• **DIRECTIVES**:
1 - Name every transport protocol mentioned in the page on designing a real-time text system.
2 - In the page on designing a real-time text system, reproduce word for word the passage that starts at "Refer to A survey" and ends after "channel over TCP.".

• **EXTRACT TO READ**:
------------------------------------------------------------
Designing a real-time text system

This page covers the design of real-time text (RTT) systems – systems where a sender’s keystrokes are transmitted to recipients as they are typed. RTT is distinct from collaborative document editing (which uses techniques like operational transformation and CRDTs to reconcile concurrent edits): in RTT, only one party authors a message at a time, so no conflict resolution is needed.

Table of Contents

1. Prior work

Refer to A survey of real-time text systems and Standards and protocols for real-time text.

2. Considerations

When designing a real-time text system, consider the following factors:

Transport protocol
What does the real-time text protocol run over? TCP guarantees ordering and delivery at the cost of latency (retransmissions block subsequent data). UDP is “fire and forget” meaning lower latency, but the protocol itself must handle packet loss and ordering. WebSocket is a common choice for browser-based systems, providing a persistent full-duplex channel over TCP.
------------------------------------------------------------
• **RECORDED DATA**:
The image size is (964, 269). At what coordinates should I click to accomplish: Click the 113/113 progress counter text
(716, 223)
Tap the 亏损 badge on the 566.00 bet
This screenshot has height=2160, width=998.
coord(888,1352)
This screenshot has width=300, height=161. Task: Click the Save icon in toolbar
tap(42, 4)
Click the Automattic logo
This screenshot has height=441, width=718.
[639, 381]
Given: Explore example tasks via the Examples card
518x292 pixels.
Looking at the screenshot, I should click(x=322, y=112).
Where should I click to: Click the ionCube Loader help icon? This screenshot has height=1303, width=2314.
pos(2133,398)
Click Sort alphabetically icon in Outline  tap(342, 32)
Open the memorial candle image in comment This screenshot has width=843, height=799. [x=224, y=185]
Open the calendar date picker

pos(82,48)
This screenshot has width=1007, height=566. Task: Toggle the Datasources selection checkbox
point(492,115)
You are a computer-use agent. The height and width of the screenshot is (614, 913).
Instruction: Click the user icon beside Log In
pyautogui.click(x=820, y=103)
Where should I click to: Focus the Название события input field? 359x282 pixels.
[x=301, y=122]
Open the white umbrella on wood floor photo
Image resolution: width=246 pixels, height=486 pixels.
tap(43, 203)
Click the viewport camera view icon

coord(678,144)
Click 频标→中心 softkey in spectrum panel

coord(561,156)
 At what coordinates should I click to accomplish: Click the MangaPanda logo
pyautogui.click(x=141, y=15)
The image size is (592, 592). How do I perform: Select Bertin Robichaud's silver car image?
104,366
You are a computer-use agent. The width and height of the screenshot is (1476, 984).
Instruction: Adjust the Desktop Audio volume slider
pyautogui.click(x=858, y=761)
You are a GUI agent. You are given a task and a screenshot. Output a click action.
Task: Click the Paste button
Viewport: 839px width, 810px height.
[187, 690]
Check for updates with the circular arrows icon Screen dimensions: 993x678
------------------------------------------------------------
• **RESULTS OF THE TASKS**:
1 - TCP, UDP, WebSocket

2 -
Refer to A survey of real-time text systems and Standards and protocols for real-time text.

2. Considerations

When designing a real-time text system, consider the following factors:

Transport protocol
What does the real-time text protocol run over? TCP guarantees ordering and delivery at the cost of latency (retransmissions block subsequent data). UDP is “fire and forget” meaning lower latency, but the protocol itself must handle packet loss and ordering. WebSocket is a common choice for browser-based systems, providing a persistent full-duplex channel over TCP.